Prevention: Communicate frequently and consistently with your physicians. A monthly newsletter or bi-weekly email can assure that the doctors know what’s happening now, and what is determining its timing. Physicians need to understand that valuation, legal opinions and deal structuring itself take months, not weeks.
Make sure the physicians share your understanding of the probable deal economics. Both the hospital and doctors need to keep in mind the fair market perspective: “What would a prudent, uncompelled, knowledgeable buyer do in this circumstance?” Although often perceived as an annoyance by physicians and hospital executives alike, this outlook is a good way to be sure you’re doing the right thing.
DELIVERING BAD NEWS, LATE
Nothing flattens an opportunity faster than having to go back and tell doctors, “I thought this was a good idea, but the lawyers say it’s impossible.” The only thing worse is telling physicians that the deal won’t pass fair market valuation scrutiny.
Another common pitfall is waiting until price has been discussed before informing physicians about the relationship between post-transaction physician compensation and fair market value. That’s a recipe for physician animosity.
Prevention: Discuss the business plan, goals and objectives and general structural alternatives at the outset with legal counsel to establish general parameters and guidelines before you start exploring ideas with physicians.

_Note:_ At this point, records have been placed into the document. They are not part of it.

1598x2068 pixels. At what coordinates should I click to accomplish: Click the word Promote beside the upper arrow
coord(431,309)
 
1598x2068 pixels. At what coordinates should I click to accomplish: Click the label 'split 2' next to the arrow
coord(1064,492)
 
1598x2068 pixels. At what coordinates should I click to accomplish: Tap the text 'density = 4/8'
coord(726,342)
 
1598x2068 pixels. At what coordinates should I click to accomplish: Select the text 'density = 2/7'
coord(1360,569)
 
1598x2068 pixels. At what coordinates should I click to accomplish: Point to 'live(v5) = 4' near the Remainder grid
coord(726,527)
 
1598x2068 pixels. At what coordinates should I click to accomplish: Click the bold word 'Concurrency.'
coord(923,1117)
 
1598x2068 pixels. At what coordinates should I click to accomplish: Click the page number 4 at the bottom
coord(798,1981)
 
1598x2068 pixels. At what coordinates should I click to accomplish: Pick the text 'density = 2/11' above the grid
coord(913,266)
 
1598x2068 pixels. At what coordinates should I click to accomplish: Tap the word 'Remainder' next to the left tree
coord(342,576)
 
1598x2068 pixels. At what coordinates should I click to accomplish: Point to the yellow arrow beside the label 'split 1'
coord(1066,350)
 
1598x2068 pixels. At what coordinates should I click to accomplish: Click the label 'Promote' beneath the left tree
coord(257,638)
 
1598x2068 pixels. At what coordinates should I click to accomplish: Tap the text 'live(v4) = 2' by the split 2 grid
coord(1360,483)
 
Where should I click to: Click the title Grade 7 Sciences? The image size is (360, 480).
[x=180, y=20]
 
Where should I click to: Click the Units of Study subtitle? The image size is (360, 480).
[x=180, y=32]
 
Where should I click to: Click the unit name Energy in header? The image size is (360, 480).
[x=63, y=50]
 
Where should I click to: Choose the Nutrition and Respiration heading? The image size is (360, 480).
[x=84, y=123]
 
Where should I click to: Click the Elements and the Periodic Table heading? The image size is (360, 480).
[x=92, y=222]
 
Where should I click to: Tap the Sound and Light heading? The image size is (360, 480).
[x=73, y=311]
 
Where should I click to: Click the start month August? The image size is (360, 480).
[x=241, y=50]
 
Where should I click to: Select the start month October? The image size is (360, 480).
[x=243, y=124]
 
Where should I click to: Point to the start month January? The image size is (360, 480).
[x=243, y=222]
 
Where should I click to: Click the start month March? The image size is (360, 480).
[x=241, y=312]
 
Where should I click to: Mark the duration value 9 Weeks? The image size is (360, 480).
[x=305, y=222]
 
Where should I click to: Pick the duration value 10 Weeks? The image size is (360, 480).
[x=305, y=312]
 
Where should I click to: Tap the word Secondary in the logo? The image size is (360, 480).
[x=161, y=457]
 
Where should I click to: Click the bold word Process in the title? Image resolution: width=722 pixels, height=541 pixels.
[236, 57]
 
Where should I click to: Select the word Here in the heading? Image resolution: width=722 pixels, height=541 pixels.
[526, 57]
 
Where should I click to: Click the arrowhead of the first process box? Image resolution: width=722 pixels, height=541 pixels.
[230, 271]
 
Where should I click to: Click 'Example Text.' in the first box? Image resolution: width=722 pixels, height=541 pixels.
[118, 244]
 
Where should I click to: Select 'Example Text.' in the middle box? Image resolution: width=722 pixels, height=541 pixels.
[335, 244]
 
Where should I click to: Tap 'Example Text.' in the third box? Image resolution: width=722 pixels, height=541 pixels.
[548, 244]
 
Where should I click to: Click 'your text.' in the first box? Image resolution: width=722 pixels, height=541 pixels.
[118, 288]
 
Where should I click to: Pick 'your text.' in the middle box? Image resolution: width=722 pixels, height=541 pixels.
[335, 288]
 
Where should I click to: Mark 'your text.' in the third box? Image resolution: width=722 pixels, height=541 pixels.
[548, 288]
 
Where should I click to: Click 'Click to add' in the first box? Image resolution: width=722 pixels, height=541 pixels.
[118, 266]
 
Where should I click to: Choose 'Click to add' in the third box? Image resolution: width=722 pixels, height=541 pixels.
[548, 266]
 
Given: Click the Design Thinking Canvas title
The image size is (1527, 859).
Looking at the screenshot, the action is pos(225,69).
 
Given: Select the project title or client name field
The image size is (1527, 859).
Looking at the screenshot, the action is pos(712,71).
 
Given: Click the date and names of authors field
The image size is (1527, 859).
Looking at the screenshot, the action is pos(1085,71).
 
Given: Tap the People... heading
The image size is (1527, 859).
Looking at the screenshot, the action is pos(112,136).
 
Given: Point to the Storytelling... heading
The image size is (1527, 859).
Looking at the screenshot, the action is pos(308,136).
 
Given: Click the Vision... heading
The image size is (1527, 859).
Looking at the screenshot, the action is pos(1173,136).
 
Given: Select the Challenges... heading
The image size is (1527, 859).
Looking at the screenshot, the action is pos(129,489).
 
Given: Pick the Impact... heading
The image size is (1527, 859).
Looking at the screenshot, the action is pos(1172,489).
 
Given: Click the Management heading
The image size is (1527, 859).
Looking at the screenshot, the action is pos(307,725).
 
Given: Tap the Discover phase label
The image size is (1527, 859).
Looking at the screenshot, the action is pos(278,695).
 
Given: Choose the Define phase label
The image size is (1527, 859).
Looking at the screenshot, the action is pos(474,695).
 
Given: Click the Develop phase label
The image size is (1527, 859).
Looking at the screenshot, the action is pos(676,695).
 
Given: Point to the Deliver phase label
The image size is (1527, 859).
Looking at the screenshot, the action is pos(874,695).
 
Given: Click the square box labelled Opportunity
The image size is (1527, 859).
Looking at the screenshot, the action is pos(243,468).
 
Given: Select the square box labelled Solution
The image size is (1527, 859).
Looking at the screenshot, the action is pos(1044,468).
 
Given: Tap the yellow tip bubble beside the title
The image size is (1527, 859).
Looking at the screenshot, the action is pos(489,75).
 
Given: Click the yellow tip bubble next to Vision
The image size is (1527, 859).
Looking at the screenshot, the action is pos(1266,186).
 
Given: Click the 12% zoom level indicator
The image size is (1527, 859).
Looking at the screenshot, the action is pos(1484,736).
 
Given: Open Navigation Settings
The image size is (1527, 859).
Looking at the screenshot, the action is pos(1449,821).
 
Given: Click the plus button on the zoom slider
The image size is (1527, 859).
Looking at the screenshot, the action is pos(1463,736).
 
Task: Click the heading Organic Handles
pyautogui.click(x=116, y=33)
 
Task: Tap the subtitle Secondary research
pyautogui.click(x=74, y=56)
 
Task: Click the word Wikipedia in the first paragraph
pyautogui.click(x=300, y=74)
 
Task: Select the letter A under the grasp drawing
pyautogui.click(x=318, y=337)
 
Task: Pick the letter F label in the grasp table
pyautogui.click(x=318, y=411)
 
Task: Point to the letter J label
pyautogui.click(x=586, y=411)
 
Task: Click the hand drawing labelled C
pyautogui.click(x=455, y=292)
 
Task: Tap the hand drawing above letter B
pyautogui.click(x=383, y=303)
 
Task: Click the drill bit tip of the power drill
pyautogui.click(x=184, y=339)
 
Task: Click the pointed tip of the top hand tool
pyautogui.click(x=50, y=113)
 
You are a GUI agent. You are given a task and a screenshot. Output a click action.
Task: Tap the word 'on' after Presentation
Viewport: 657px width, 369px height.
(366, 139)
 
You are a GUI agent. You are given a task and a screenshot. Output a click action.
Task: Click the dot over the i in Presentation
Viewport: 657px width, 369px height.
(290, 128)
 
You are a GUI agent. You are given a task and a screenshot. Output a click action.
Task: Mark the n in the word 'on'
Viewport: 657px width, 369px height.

Begin the business fair market valuation process before discussing terms and pricing — and begin compensation discussions even before that. When dealing with a selling physician who will maintain any kind of post-transaction role, (whether as a service provider, or landlord) the first topic should be how that physician envisions their post-transaction compensation. That compensation is a crucial element in determining the fair market value of a transaction. Once this is resolved, you can discuss business valuation. Early involvement of a third party valuation professional often helps to identify and highlight these issues and can provide the physician education necessary to move things along.
Clearly, there are considerable upsides to the pursuit of “opportunistic” physician hospital integration strategies. Avoiding the common mistakes along the way can ensure that the downside risks are minimized and the positive potential materializes.